# [Text for analysis]
Water has left its mark on much of northern Switzerland – from the River Rhine and Lake Constance on the border with Germany to lakes Zurich and Walen at the northern edge of the Alps.This content was published on April 11, 2006 - 17:29
Well-marked bicycle trails follow the course of the Rhine, which for millennia served as an important trading route.
Viewing platforms have been built out over the mighty Rhine Falls, which were once an important source of power for key industries, and the fertile slopes of Lake Constance have long supported fruit-growing and wine production, and now visitors are drawn by the mild climate.
The thermal baths of Baden, downriver from Zurich, have been attracting people since Roman times.
The mineral content of the springs is claimed to be the highest in Switzerland.
The well-preserved old town also boasts an excellent Impressionist art gallery and a museum dedicated to children.

# [Data records]

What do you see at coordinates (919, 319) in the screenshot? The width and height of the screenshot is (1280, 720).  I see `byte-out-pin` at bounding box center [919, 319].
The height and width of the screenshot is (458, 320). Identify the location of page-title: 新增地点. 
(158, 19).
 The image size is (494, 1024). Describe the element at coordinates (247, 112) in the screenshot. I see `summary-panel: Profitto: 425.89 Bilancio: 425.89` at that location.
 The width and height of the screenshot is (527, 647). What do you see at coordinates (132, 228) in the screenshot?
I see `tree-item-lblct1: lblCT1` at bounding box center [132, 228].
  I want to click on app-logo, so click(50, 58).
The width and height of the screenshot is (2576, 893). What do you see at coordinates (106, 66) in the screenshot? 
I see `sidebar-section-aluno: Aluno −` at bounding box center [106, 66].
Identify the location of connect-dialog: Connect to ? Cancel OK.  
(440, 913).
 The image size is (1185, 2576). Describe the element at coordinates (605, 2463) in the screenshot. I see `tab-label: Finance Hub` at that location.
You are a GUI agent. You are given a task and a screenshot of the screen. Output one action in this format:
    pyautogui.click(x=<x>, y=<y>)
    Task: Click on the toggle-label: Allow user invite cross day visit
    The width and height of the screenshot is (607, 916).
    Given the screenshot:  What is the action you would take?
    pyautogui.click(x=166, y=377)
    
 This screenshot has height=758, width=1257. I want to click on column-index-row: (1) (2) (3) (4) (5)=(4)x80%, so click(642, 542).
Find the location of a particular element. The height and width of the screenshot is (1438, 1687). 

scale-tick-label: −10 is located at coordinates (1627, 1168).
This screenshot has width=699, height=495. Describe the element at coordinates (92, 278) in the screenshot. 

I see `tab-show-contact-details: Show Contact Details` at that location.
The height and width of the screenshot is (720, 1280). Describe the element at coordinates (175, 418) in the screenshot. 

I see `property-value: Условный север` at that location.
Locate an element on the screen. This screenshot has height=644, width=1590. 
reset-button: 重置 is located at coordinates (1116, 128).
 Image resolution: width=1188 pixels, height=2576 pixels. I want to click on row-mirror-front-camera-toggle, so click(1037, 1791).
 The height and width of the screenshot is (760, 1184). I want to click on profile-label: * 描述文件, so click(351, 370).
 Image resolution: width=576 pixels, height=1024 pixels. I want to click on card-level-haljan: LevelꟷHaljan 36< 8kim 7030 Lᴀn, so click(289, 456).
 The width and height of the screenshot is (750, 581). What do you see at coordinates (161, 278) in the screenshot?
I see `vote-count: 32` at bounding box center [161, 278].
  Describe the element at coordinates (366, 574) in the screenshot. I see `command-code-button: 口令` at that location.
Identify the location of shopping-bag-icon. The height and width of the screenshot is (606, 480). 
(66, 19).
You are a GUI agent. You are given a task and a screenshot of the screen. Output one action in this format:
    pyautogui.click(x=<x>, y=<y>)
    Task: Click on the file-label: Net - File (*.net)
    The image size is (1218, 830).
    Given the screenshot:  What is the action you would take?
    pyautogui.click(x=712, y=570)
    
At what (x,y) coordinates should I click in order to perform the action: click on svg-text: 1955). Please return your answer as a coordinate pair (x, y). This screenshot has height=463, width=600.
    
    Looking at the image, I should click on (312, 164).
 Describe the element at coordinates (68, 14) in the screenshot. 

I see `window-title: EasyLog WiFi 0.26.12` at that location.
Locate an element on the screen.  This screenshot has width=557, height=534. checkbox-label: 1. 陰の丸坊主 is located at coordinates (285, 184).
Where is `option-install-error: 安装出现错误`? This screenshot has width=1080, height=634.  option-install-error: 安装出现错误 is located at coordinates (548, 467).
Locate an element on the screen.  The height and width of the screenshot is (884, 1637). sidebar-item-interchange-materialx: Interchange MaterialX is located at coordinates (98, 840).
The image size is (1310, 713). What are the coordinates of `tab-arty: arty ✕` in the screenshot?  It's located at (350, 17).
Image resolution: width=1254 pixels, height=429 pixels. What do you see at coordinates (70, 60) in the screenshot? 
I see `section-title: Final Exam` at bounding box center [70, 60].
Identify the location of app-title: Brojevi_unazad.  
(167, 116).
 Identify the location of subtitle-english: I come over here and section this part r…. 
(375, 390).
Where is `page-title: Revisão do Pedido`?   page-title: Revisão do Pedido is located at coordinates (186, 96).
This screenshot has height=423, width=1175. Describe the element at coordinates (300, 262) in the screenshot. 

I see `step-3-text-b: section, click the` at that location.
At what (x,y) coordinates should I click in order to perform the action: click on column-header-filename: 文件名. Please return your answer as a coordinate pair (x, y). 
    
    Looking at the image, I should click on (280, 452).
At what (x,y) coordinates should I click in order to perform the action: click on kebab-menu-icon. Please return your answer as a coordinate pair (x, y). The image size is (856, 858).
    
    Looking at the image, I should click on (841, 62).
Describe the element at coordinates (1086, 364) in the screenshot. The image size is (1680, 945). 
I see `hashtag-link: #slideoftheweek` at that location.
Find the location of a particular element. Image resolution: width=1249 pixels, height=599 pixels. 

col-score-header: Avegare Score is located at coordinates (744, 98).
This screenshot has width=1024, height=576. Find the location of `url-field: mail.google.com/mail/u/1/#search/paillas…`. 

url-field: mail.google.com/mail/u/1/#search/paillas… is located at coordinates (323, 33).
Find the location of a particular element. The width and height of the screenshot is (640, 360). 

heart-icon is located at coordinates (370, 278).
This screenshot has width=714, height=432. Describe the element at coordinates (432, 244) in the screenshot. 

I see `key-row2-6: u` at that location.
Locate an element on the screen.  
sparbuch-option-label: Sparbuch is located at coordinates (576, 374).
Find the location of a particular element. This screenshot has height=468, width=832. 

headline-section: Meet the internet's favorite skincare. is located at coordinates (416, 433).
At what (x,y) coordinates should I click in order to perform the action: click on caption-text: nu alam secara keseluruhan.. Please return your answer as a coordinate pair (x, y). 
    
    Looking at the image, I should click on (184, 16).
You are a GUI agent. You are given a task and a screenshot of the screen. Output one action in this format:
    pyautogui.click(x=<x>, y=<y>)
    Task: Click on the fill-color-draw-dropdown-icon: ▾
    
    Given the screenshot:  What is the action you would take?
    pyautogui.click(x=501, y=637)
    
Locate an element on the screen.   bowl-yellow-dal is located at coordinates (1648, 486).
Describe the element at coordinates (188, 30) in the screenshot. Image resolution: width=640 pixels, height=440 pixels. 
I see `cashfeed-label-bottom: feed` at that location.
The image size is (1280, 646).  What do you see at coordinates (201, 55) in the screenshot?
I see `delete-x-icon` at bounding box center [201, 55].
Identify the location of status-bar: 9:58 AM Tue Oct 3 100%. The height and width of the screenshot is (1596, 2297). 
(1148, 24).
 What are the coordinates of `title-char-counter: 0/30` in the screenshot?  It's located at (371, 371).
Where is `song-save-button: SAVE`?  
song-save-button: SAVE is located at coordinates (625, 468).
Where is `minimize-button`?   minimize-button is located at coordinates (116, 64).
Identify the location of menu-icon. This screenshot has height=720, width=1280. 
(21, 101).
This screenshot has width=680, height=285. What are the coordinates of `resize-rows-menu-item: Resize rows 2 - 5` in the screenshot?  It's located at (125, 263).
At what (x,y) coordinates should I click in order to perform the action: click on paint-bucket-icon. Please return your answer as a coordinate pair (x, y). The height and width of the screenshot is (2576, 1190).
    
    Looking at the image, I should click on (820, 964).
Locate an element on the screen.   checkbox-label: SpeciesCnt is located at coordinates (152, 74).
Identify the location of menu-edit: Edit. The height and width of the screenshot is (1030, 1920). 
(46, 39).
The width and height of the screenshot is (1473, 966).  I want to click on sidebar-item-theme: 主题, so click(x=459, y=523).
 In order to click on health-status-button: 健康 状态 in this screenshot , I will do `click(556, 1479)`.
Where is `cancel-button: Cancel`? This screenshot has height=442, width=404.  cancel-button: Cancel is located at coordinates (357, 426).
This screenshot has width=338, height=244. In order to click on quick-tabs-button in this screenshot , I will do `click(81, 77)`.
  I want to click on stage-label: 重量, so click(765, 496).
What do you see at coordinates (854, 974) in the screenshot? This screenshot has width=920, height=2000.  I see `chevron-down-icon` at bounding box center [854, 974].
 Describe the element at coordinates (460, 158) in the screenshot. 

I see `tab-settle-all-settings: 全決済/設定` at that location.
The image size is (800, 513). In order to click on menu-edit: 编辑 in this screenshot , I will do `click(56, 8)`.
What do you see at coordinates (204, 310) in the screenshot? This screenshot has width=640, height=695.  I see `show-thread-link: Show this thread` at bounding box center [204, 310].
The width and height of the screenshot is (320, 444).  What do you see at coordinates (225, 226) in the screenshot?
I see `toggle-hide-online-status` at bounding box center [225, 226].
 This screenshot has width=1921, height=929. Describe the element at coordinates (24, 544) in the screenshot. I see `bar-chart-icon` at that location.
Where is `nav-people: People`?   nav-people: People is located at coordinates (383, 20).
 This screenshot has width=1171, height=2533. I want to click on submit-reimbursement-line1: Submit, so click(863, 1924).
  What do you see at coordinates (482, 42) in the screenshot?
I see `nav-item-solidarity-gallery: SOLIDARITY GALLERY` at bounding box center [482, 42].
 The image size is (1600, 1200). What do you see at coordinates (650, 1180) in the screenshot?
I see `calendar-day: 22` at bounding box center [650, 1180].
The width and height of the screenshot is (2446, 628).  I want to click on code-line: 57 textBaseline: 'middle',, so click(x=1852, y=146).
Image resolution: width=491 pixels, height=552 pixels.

# [Brief]
According to the text on northern Switzerland, since when have the thermal baths of Baden been attracting people?

# [Task solution]
Since Roman times.